Listed records |

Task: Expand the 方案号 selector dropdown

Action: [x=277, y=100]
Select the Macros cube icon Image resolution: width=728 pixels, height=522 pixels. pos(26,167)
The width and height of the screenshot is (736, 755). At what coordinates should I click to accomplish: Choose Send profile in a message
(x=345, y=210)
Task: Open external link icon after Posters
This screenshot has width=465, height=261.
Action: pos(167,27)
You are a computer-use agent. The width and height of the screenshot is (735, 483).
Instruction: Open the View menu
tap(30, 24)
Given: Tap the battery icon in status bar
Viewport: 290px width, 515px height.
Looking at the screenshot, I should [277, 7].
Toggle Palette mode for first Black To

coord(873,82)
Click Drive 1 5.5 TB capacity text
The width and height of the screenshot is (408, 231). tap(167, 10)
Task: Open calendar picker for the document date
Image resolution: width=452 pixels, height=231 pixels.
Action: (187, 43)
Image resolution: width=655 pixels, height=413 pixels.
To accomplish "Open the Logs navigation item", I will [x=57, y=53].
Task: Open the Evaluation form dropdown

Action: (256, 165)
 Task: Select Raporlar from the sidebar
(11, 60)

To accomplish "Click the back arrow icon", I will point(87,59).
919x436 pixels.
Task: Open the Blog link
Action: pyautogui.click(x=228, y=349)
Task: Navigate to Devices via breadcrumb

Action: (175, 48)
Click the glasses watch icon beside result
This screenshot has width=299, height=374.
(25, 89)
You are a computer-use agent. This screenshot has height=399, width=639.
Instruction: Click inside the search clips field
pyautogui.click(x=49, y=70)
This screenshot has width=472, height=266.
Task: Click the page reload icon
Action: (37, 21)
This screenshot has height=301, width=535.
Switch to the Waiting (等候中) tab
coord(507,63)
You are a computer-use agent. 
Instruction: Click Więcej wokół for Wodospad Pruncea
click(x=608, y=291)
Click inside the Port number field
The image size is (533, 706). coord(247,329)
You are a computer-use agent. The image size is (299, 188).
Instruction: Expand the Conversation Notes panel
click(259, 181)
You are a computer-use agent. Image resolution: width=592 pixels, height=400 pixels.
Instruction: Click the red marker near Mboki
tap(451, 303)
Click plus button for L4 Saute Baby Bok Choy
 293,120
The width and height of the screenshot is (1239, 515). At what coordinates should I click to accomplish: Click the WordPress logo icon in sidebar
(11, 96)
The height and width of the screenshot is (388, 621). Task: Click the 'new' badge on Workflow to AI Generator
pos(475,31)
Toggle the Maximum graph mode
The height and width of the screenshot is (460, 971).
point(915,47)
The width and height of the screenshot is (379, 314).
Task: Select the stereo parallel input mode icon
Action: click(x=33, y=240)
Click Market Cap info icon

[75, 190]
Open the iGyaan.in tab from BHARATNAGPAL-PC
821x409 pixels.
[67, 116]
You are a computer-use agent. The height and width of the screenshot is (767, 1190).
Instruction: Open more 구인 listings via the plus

Task goal | Each line above with the string "computer" in it should be located and copied.

Task answer |
You are a computer-use agent. The width and height of the screenshot is (735, 483).
You are a computer-use agent. This screenshot has height=399, width=639.
You are a computer-use agent. 
You are a computer-use agent. The image size is (299, 188).
You are a computer-use agent. Image resolution: width=592 pixels, height=400 pixels.
You are a computer-use agent. The height and width of the screenshot is (767, 1190).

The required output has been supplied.